La Cour constitutionnelle sous la direction du président Auguste Iloki annonce une audience publique, ce samedi 28 mars 2026 à 10 heures, dans la salle d’audience de ladite Cour à Brazzaville. Cette audience se réfère à la suite d'un recours introduit par Mafoula Dave Uphrem, en date du 20 mars 2026.
Une affaire unique sera mise en délibéré, celle opposant Monsieur Mafoula Uphrem Dave, contre Monsieur Sassou-N’Guesso Denis, tous deux, candidats à la récente élection présidentielle de mars 2026.
Objet : recours aux fins d’annulation des résultats de l’élection présidentielle et de l’élection de Monsieur Denis Sassou-N’Guesso

En effet, le recours à la Cour constitutionnelle permet de contester la conformité d'une loi, d'un traité ou d'un acte administratif à la Constitution, ou de régler des contentieux électoraux. Il s'agit d'une procédure écrite, souvent adressée au président de la Cour, visant à protéger les droits fondamentaux contre les abus du pouvoir.

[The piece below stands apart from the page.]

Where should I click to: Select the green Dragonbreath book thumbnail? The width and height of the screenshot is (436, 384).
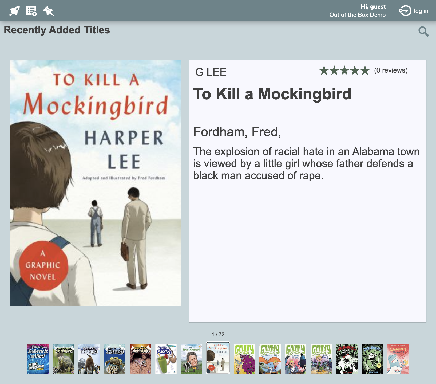point(372,359)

La contestation est portée devant le Conseil constitutionnel (ou instance équivalente selon les pays) qui est le juge du contentieux électoral, l’instance compétente.
Le recours doit démontrer des irrégularités majeures ayant altéré la sincérité du scrutin, telles que des fraudes massives, des violences, la destruction de procès-verbaux ou la désorientation des électeurs. E somme, les motifs d’annulation.
Les candidats, partis politiques, ou parfois des électeurs autorisés peuvent déposer cette requête, dans des délais très courts après les résultats provisoires.

Ainsi donc, à l’issue de cette procédure, il peut y avoir, différents types de décisions : le juge peut rejeter le recours, rectifier les résultats, ou annuler partiellement/totalement le scrutin.